Autre lecture rapportée de mes pérégrinations estivales aux « Mystériales » de Redon, voici un court (cent-cinquante pages environ) livre très atypique, devant lequel je suis tombé en arrêt aussitôt. En tant qu'admirateur de l’œuvre de Lovecraft, certains mots-clefs comme « Arkham » déclenchent en moi un genre de réflexe conditionné qui me pousse à entamer la conversation avec l'auteur, quand je l'ai sous la main, puis à feuilleter le bouquin avant de l'acquérir « quoi qu'il en coûte » comme dirait l'autre.

 

Bref, c'est nanti d'une dédicace que vous pouvez admirer sur votre blog préféré que je rentrai chez moi et commençai la lecture de l'objet en question.
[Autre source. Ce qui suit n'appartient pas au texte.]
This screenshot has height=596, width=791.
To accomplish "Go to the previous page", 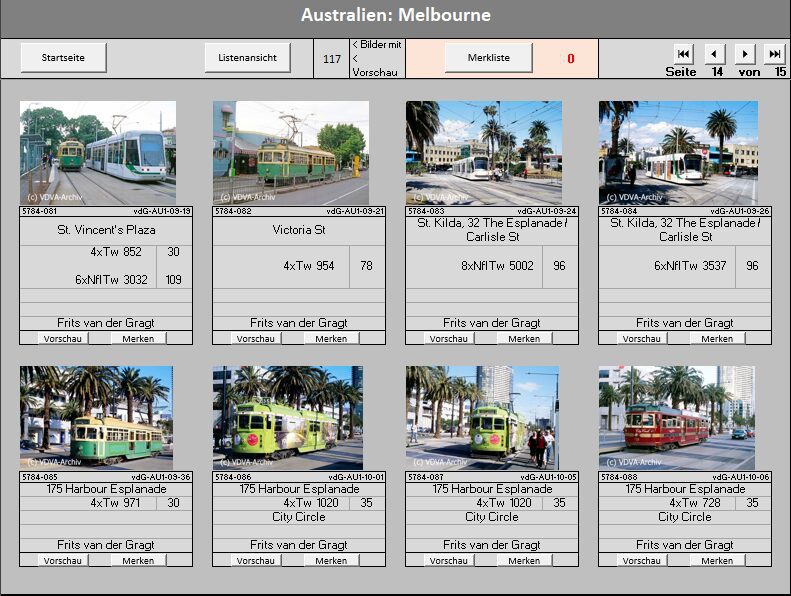I will click(x=714, y=53).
Il ne s'agit pas d'un roman de facture classique, car, en plus d'un récit narrant l'enquête et les derniers jours d'un détective privé découvert assassiné dans une chambre close, nous nous trouvons davantage en possession d'un véritable carnet mêlant illustrations, copie de (faux, bien sûr !) documents officiels, coupures de journaux et autres fac-similés de correspondances. Ainsi décrit, l'ensemble pourrait paraître confus, mais, étant donné que chaque fragment contribue à faire avancer l'intrigue, et que la mise en page est limpide, on se prend très vite au jeu pour dévorer ce « Dossier Arkham » avec appétit.

 

 

 

 

 

 

Tous les ingrédients d'une nouvelle d'H.P. Lovecraft se voient convoqués et exploités : secte mystique et mystérieuse, sombres entités n'attendant qu'une invocation pour ravager notre dimension, manuscrits allusifs lourds de menaces voilées, articles de journaux relatant de façon prosaïque des événements paranormaux, et personnages impuissants, comme manipulés par le destin, courant vers une fin inéluctable. Nous sommes ici en terrain de connaissance, et décrit ainsi ce livre pourrait sembler peu novateur, car on y retrouve des traits communs à « L'Appel de Cthulhu », et au « Cauchemar d'Innsmouth », entre autres. Alors, cette collection de thèmes et d'éléments pourrait paraître au premier abord dénué d'originalité, voire de créativité pour qui est familier de l’œuvre de celui qu'il est convenu d'appeler « le Maître de Providence ».

 

Mais il n'en est rien, heureusement ! Car, loin de constituer un hommage naïf et un peu servile à l'inventeur du Mythe de Cthulhu, ce « Dossier » se révèle un petit bijou d'érudition lovecraftienne et d'humour ! D'abord, parce que Alex Nikolavitch connaît son sujet sur le bout des doigts. Il exerce le métier de traducteur, et a ainsi contribué à la publication en France de la biographie de HPL par S. T. Joshi, et il a également scénarisé une BD retraçant la vie de notre auteur favori. C'est dire si l'individu en question maîtrise Lovecraft et son univers !

 

 

 

 

 

Enfin, je sais que, à première vue, il est difficile de concilier la notion d'humour avec celle de « Mythe de Cthulhu ». C'est cependant la performance que réussit Alex Nikolavitch, en truffant son récit de références à la Pop Culture. De Sardou aux « Tontons Flingueurs », de Conan le Barbare à Indiana Jones, en passant par « John le Charpentier », les jeux de mots jalonnent le roman, et on se prend à recenser toutes les allusions, plus ou moins transparentes, qui parsèment l'histoire. Ainsi, en plus de développer une histoire pastichant avec talent le père fondateur du fantastique moderne, Alex Nikolavitch réussit à mobiliser l'attention de son lecteur en lui proposant un petit exercice d'érudition des plus distrayant.

 

Alors, s'il ne marquera sans doute pas l'histoire des émules de Lovecraft, ce « Dossier Arkham » s'avère cependant une réussite de littérature « pulp » et sans prétention, à découvrir pour se prouver que le « Mythe de Cthulhu » peut encore susciter de bonnes pages de lecture.